Tout au long d’un récit sec et précis, qui fuit la grandiloquence – on est loin des Bienveillantes de Jonathan Littel –, le lecteur est pris par un étrange suspense. Celui qui suit l’agonie misérable d’un criminel monstrueux devenu une épave paranoïaque.
Notre invitée cette semaine est Martine Poulain, conservatrice des bibliothèques, ancienne dirigeante de la bibliothèque de l’Institut national d’histoire de l’art, à l’occasion de la parution en livre de poche de Livres pillés, lectures surveillées. Les bibliothèques françaises sous l’Occupation aux éditions Folio. Un travail qui avait donné lieu à une publication de la liste des spoliés sur le site du Mémorial de la Shoah, afin de permettre aux personnes concernées ou à leurs familles de récupérer leurs livres ou d’être indemnisés.

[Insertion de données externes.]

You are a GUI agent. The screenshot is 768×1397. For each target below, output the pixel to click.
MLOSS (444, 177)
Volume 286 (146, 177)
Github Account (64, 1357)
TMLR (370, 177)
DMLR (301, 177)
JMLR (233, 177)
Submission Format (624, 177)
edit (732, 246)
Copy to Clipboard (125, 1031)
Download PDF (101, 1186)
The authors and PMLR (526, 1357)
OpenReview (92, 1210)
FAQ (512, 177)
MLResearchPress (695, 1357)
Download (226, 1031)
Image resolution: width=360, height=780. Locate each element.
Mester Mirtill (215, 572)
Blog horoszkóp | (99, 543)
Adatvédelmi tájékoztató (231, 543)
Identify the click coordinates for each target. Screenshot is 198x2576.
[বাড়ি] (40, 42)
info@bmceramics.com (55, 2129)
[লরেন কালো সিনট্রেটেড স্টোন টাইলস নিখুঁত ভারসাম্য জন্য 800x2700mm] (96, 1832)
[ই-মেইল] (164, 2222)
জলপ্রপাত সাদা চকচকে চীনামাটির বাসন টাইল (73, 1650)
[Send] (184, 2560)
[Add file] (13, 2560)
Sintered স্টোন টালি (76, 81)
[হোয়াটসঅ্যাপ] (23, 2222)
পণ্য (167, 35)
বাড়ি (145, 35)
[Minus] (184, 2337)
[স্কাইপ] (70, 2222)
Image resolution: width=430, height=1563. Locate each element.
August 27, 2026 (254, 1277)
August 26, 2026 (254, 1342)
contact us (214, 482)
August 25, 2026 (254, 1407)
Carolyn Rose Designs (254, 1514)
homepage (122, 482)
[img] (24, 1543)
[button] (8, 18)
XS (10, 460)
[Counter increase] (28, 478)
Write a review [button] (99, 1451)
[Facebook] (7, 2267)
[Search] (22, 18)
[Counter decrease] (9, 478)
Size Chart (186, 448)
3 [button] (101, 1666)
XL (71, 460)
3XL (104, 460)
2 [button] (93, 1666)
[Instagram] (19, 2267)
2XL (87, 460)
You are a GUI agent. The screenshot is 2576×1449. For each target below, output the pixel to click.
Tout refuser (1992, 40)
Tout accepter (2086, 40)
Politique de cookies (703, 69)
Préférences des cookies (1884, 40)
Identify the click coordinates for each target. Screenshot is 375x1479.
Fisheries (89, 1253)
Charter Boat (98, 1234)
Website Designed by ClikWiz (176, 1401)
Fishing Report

Dans la France de 1940 à 1944, une France qui est à la fois celle de l’occupant nazi et celle du régime de Vichy, les livres sont pillés. À la différence des archives des ministères et des musées, peu de bibliothèques publiques sont l’objet du pillage par l’occupant, à l’exception des alsaciennes et des mosellanes, germanisées et propriétés du Reich. Le vol de masse, nazi mais aussi vichyste, frappe en revanche, dès juin 1940, les bibliothèques institutionnelles – juives, slaves, maçonnes – mais aussi privées, celles des premiers ennemis du Reich (les grandes familles juives, les Allemands exilés, les hommes politiques du Front populaire).
Puis le pillage accompagne ordinairement les rafles. Plus de dix millions de livres prennent le chemin de l’Allemagne.
Le régime de Vichy, de son côté, surveille les livres, les bibliothèques et les lecteurs, sous la houlette d’une Bibliothèque nationale devenue le parangon de l’ordre nouveau, instrument de la collaboration d’État aux mains de Bernard Faÿ.
En regard, Martine Poulain esquisse les portraits de quelques grandes figures, notamment Jean Laran, conservateur des Estampes, administrateur de la Bibliothèque nationale lors de l’invasion et de la Libération, et Marcel Bouteron, inspecteur général, deux érudits à l’éthique infaillible, qui surent, face à la brutalité, à la bêtise et à la mesquinerie des temps, prendre le chemin juste et agir dans la droiture.
Docteur en sociologie et conservateur des bibliothèques, Martine Poulain a dirigé la bibliothèque de l’Institut national d’histoire de l’art jusqu’en 2013.
La première édition de ce livre est parue en 2008 dans la collection NRF Essais de Gallimard. Cette édition de poche a fait l’objet d’une actualisation.
Dans le cadre de ses recherches, Martine Poulain a constitué une base de données regroupant les listes de 2342 personnes et 412 institutions spoliées. Ces dernières ont été mises en ligne sur le site du Mémorial de la Shoah.
Cette base de données a été établie avec le soutien de la Fondation pour la Mémoire de la Shoah.